Wednesday, February 17, 2016

A Century's Worth of Living _ part 2



Soon, I will go to Holland for another visit to Ata, my soon to be 103 year old mother. If I am lucky, she will still be able to see my face, probably only the outlines, but her memories will fill in the blanks. She has had enough practice, taking pictures of her children in her long career as a photographer. Her most beautiful photographs are those of her three children. We were her surrogate models, since there was never any money for professionals.

Since I left Holland and the circle of photographers to which my mother belonged, I have always looked forward to my visits and the inevitable submersion into the world of photography. Bookshelves full of the most amazing photography books, boxes and boxes full of slides, negatives, contacts and prints. It felt like I was given the key to a candy store with no limits to how much I could gulp down. This is what I remember as the child of a photographer: a world of art that has shaped who I am.

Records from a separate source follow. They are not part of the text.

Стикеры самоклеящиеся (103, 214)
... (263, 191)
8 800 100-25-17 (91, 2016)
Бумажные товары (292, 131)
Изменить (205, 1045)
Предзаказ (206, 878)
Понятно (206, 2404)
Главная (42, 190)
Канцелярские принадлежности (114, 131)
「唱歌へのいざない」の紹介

Ata was driven by a need to create and she used us, her children as the clay.

We spent our childhood vacations in southern Italy, wrapped in white sheets, pretending to be Greek Gods and Goddesses, frolicking amongst the Roman ruins of Paestum. While common sense families climbed the snowy mountains of Austria in heavy hiking boots and parka's, my sister and I had to wear flower crowns and skirts made of pine branches, impersonating nymphs of the Alpine forests. Where was justice, I asked myself, as I had to lay still on my brother's lap with an idyllic Bavarian scenery in the background, red ants crawling up my pants, only to be told that I would ruin a masterpiece if I dared move?

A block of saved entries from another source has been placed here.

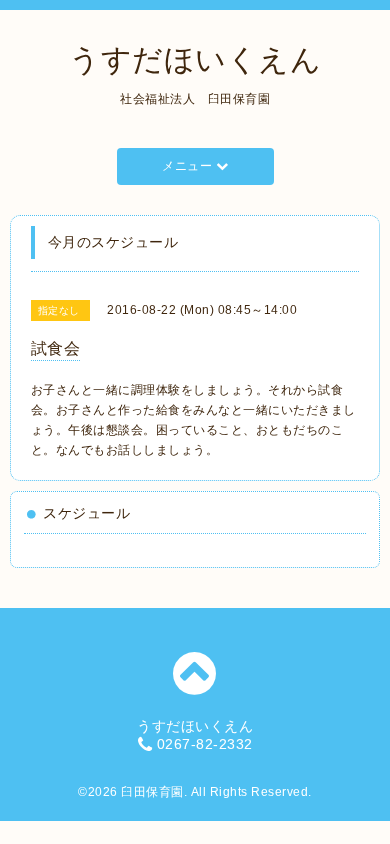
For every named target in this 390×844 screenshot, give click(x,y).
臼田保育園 (152, 792)
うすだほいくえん (195, 59)
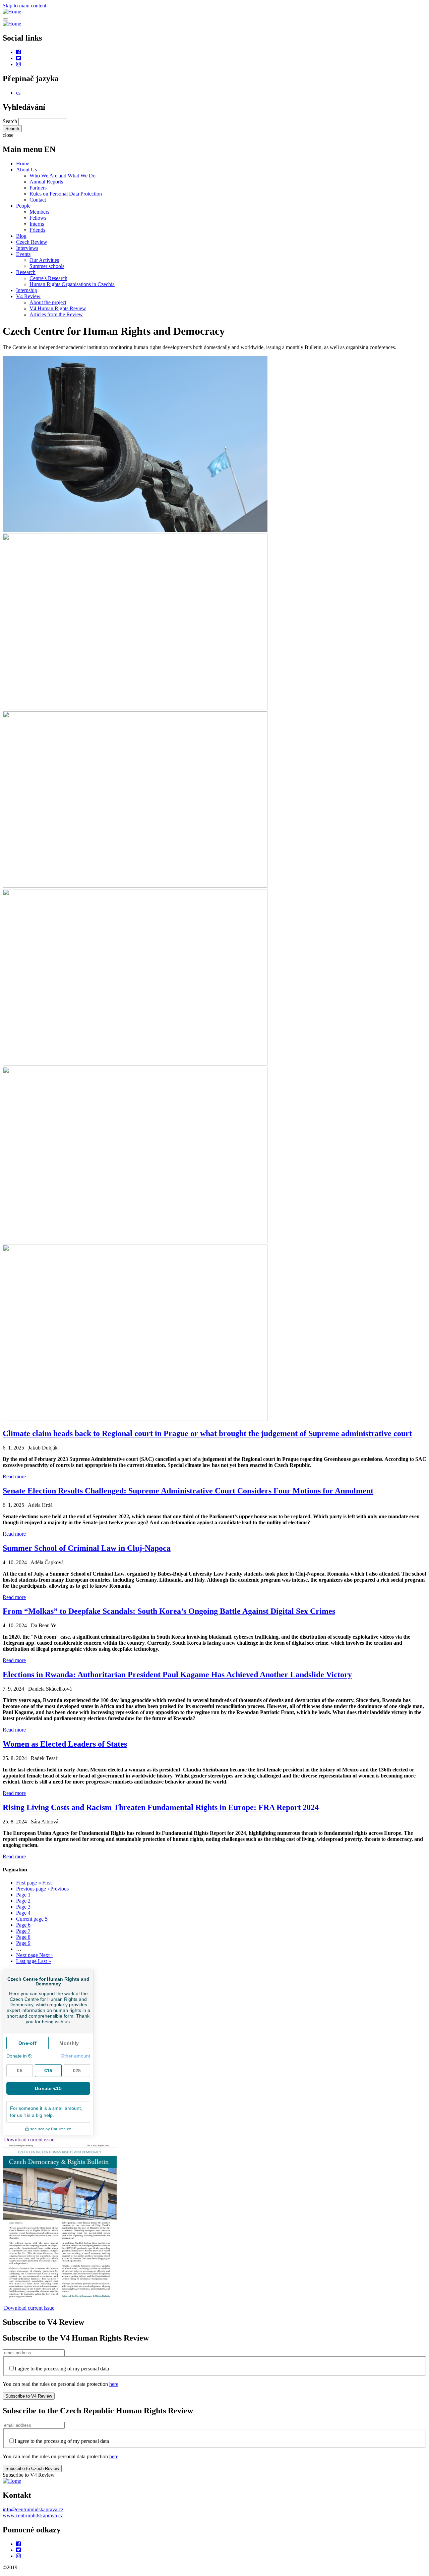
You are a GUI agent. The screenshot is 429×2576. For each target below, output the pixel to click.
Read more (14, 1476)
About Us (26, 169)
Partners (38, 187)
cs (18, 93)
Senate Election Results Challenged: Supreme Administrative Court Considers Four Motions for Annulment (188, 1490)
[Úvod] (12, 2481)
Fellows (37, 218)
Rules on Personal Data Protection (65, 194)
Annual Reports (46, 181)
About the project (47, 302)
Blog (21, 236)
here (113, 2384)
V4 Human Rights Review (57, 308)
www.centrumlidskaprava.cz (33, 2515)
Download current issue (28, 2139)
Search (10, 121)
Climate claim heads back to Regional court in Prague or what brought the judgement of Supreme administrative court (207, 1433)
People (23, 206)
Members (39, 212)
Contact (37, 200)
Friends (37, 230)
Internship (26, 290)
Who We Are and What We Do (62, 175)
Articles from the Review (56, 314)
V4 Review (28, 296)
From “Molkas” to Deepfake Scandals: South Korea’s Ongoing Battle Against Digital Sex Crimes (169, 1611)
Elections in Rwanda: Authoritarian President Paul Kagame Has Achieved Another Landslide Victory (177, 1674)
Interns (36, 224)
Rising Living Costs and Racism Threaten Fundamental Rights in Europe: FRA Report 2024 (161, 1807)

Ata had a simple fairy tale in mind, which later was published as 'Droom in het Woud' (Dream in the Forest), a dreamy and sometimes mystical story. They are brilliant, beautiful photographs and well worth the annoyance that they caused in my young life.

But back then it felt like I had to sit still a lot, smile a lot, jump off beach cliffs with cardboard cut-outs in the shape of wings taped to my ankles, because I was supposed to be Hermes, the messenger of the Greek Gods. Or balance an oversized clay urn on my head, because I was the perfect Athena.

All these memories are floating in my head as I look at the pictures that my mother has produced at our expense.

We had moved to Paris after the war and lived in Sevres, a 'banlieue' of Paris, which I now realize was a fairly affluent neighborhood. My mother was determined to give us the same vacation experience as our middle-class friends, but the only way we could afford them, was to hitch hike to our destinations. The luxurious French resorts of Cannes and Nice were en vogue at the time, especially after Cary Grant and Grace Kelley made it the envy of the world in 'To Catch a Thief'.

That is where we were going to spend our summer, my mother decided, money or no money. Without hesitation, she packed a suitcase and lugged the three of us to an all-night truck stop on the outskirts of Paris. She announced to whomever was there, drinking their morning coffee, that we were looking for a ride to the South of France and asked if there was anyone going there. An hour later we were all settled in the large cabin of an oversized truck, with a sleeping birch in which at least 2 of us children could fit, and we were on our way, crossing beautiful France. It took us 2 days. These were my favorite rides, the ones in big trucks with the sound of a large engine roaring, the oversized gear box and the muscled arms of the truck driver. It felt like we were the kings of the road in our high cabin. Going downhill was exhilarating until a steep hill reduced our speed to a crawl.

It must have been strange for motorists to see a young woman with her three children stand on the side of the road, each one of us carrying an oversized backpack. But these were the post-war years and people had a strong sense of solidarity. Rarely did we have to wait longer than half an hour before someone stopped. Sometimes it was a local farmer who took us under his wing, wined us and dined us on his farm. Once we spent the night in a police station. It was too late to find a hotel and 'les gendarmes' were uncomfortable with the thought of a woman and her children spending the night on the side of the road.

Some countries were more generous in giving us rides than others. In Italy of all countries, a nation that spawned the Ferrari and the Alfa Romeo, we finally had to throw in the towel and buy a train ticket as a last resort. I felt sorry for the passengers, sitting there in cramped compartments, like sardines. I knew that the way to really see the world was to stick out your thumb and wait for the adventure to begin.

I learnt many things in my hitchhiking career. At the age of nine, I discovered the taste of cold beer after a long hot day standing on the side of the road. I learnt the hazard of sitting too close to my twin sister in a stuffy car, since she was prone to vomiting. I discovered the value of having an older brother who always made sure he sat between a trucker and my young, attractive mother. And above all, I learnt that I like adventure. And this, I owe to my mother, Ata.